— Ну вот и алярм.[15]
— Стоит ли идти в келлер?[16]
— Зачем? Я не хочу разбивать себе ночь.
На сей раз желание пришлось изменить. Поначалу стрельба зениток слышалась где-то далеко, и все походило на обычную бомбежку. Потом разрывы послышались ближе, и вот уже ухнуло где-то рядом, отчего стали сильно хлопать дымоходные заслонки, вызвав настороженность и тревогу.
Когда же стали раздаваться тяжелые «вздохи» обвалов зданий, то показалось, что следующий снаряд обязательно угодит в наш дом. Хотя несколько фугасок попали на крышу дома и вызвали пожар, прямого попадания тяжелых бомб мы в эту ночь не испытали. Фугаски были потушены, но алярм продолжался.
Необычно развивались события этой ночи. До того, как явились над Берлином тяжелые бомбардировщики, штурмовая авиация союзников подавила зенитные точки противовоздушной обороны. Зенитки стихли, и тяжелые самолеты англо-американцев стали хозяйничать в Берлине, как у себя дома.
Думаю, что хорошо проведенная операция не обошлась без разведки. Потребовалось лишь всего 15–20 минут, в кромешной тьме, чтобы вывести из строя зенитные батареи. А затем последовала одна волна бомбардировщиков за другой, с невероятной силой бомбивших город в течение нескольких часов.
Город принял на себя весь бомбовый груз, и не осталось района, куда бы не добрались в эту ночь самолеты союзников. По всей вероятности, Берлин разбили на квадраты, и каждый квадрат получил свою «долю», а самолеты, скинув ее, уходили на базу. Ничего подобного жители Берлина до сих пор не видели.

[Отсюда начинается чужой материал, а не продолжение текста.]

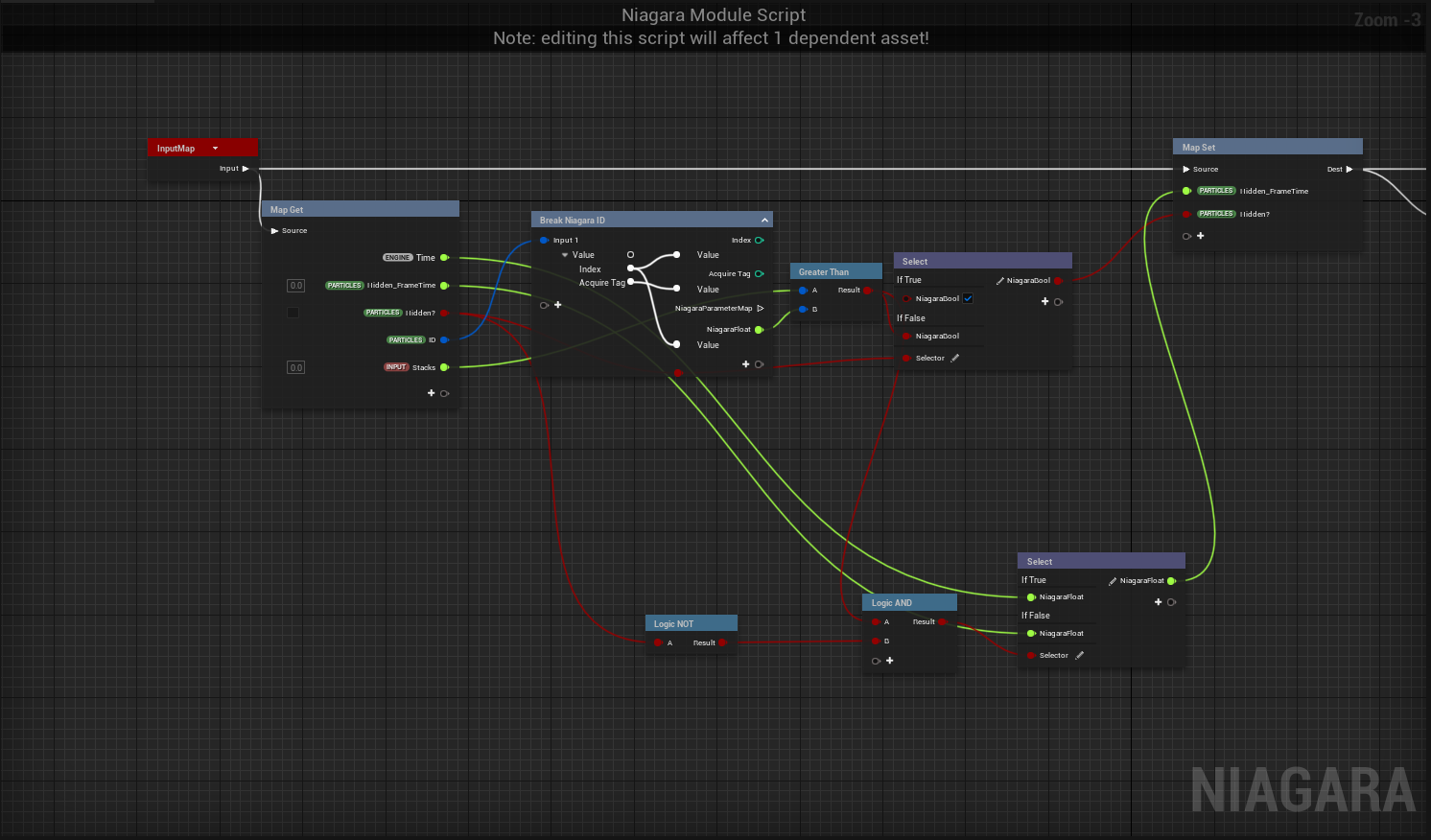Viewport: 1431px width, 840px height.
Task: Uncheck the If True NiagaraBool checkbox
Action: (x=969, y=298)
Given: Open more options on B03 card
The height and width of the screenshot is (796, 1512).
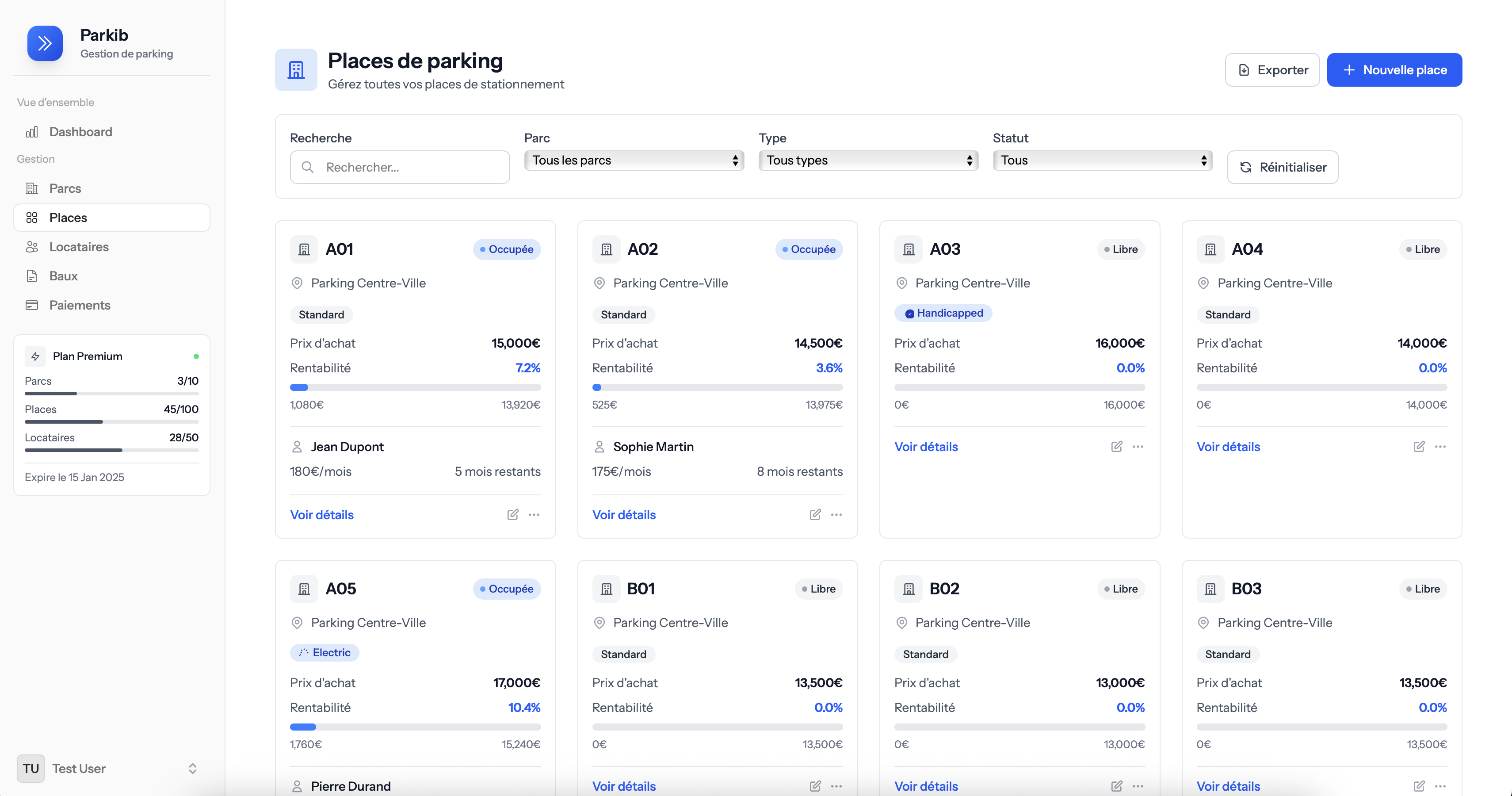Looking at the screenshot, I should coord(1440,786).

Ожидая конца налета, люди в бомбоубежище почувствовали, что наверху произошло что-то трагическое. И когда наступил отбой и можно было выбраться на поверхность, их глазам предстала страшная картина огня, дыма, газа, гари, провалившихся окон, горящих бревен, кровли, обрушенных этажей, обугленных бумаг, газет, документов и безумных, растерянных людей — все это напоминало преисподнюю и Страшный Суд. Горящий город не давал возможности дышать. Ходить по улицам было опасно, можно было угодить под тлеющие головешки.

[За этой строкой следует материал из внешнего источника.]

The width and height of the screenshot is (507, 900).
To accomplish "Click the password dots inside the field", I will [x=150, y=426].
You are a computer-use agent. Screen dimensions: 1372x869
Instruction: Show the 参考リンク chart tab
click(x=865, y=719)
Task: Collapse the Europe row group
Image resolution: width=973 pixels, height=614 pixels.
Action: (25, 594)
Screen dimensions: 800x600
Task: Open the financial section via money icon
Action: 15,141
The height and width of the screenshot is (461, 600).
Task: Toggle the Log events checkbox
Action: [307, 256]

Еще более страшное зрелище предстало на рассвете, когда сквозь дым пожарищ стали возникать новые обличья улиц и площадей Берлина, этого смертельно раненого города. Все вокруг было разрушено. Казалось, не осталось ни одного целого дома. На улицах перевернутые трамваи, автобусы, машины, среди всего этого невиданного хаоса люди, растерянные, с остатками вещей, детскими колясками, велосипедами…
Утром начали работу аварийные службы. Неглубокое берлинское метро сильно пострадало от попадания воздушных снарядов — в огромных воронках зияли внутренности подземного хозяйства. Признаться, я был удивлен оперативностью, с какой службы города стали выполнять свои задачи и наводить порядок. Немецкие дисциплина и ответственность творили буквально чудеса (учиться этому нужно не взирая на свои чувства, симпатии или антипатии по отношению к строю).
Как отнесся я, пленный чужестранец, к этому ноябрьскому налету?
Мне, видевшему зверства немецких солдат на фронте и в оккупации, расстрелы невинных красноармейцев и командиров, коммунистов и евреев, наконец, удалось увидеть акт возмездия в этом чужом городе, где за пять лет прошедшей войны жители не знали истинной ее цены — злорадствовал ли я, воспринимал ли эту кару, как справедливое возмездие? Испытывал ли я чувства мстительного торжества — «Так вам и надо!», — вполне естественные в эти минуты?
Нет, нет и еще раз нет!
Я всегда помнил о крестьянине Франце Эбеле, который во мне, пленном, видел прежде всего человека и относился ко мне, русскому, как и к другому пленному, французу, как к равным членам своей семьи. Но я помнил и об оборотне Гансе Мюллере, забывшем все святое и видевшем в нас рабочее быдло и бессловесную скотину.
Долго еще кровоточил след ноябрьского налета в сознании переживших его людей, не раз вздрагивали сердца при словах: «Achtung, Achtung! Wir geben die Luftlagemeldung!..»[17]
Прожил я в Берлине полтора года. Долгие, очень долгие полтора года.
3.
Годы жизни, определенные человеку, говорят, известны только Богу. Моя жизнь уже не раз подходила к этой черте, но, не останавливаясь, неожиданно сворачивала в сторону. Теперь ей и сворачивать некуда.